> [WORK TO COMPLETE]: Can you give the part of the records that opens with the line containing "The image size is (1568, 552)." and runs through the end of the records, swapping "computer-use agent" for "screen-control agent" and leaving everything else as it is?
-- START STORED DATA --
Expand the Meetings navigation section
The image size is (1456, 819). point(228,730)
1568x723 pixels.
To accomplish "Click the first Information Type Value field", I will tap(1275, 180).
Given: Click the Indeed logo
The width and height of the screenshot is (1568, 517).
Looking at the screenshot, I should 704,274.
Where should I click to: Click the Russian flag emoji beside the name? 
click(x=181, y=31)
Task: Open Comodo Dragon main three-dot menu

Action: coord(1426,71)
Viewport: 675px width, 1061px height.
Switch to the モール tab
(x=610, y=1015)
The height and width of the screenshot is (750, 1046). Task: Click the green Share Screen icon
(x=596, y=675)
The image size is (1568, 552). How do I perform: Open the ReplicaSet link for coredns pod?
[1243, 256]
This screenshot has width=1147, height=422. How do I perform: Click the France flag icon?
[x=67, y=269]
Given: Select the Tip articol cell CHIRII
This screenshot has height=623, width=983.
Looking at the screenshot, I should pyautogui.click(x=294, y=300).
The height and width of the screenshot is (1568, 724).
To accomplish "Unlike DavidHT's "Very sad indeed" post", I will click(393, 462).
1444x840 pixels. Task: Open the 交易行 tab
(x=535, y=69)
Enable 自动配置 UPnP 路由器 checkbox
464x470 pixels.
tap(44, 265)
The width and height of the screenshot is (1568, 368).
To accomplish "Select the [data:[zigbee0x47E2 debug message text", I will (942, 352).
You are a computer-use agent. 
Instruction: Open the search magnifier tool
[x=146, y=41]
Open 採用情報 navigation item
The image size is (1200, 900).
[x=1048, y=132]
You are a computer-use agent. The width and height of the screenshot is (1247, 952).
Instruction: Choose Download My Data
-- END STORED DATA --
> [EXPECTED OUTPUT]:
The image size is (1568, 552). How do I perform: Open the ReplicaSet link for coredns pod?
[1243, 256]
This screenshot has width=1147, height=422. How do I perform: Click the France flag icon?
[x=67, y=269]
Given: Select the Tip articol cell CHIRII
This screenshot has height=623, width=983.
Looking at the screenshot, I should pyautogui.click(x=294, y=300).
The height and width of the screenshot is (1568, 724).
To accomplish "Unlike DavidHT's "Very sad indeed" post", I will click(393, 462).
1444x840 pixels. Task: Open the 交易行 tab
(x=535, y=69)
Enable 自动配置 UPnP 路由器 checkbox
464x470 pixels.
tap(44, 265)
The width and height of the screenshot is (1568, 368).
To accomplish "Select the [data:[zigbee0x47E2 debug message text", I will (942, 352).
You are a screen-control agent. 
Instruction: Open the search magnifier tool
[x=146, y=41]
Open 採用情報 navigation item
The image size is (1200, 900).
[x=1048, y=132]
You are a screen-control agent. The width and height of the screenshot is (1247, 952).
Instruction: Choose Download My Data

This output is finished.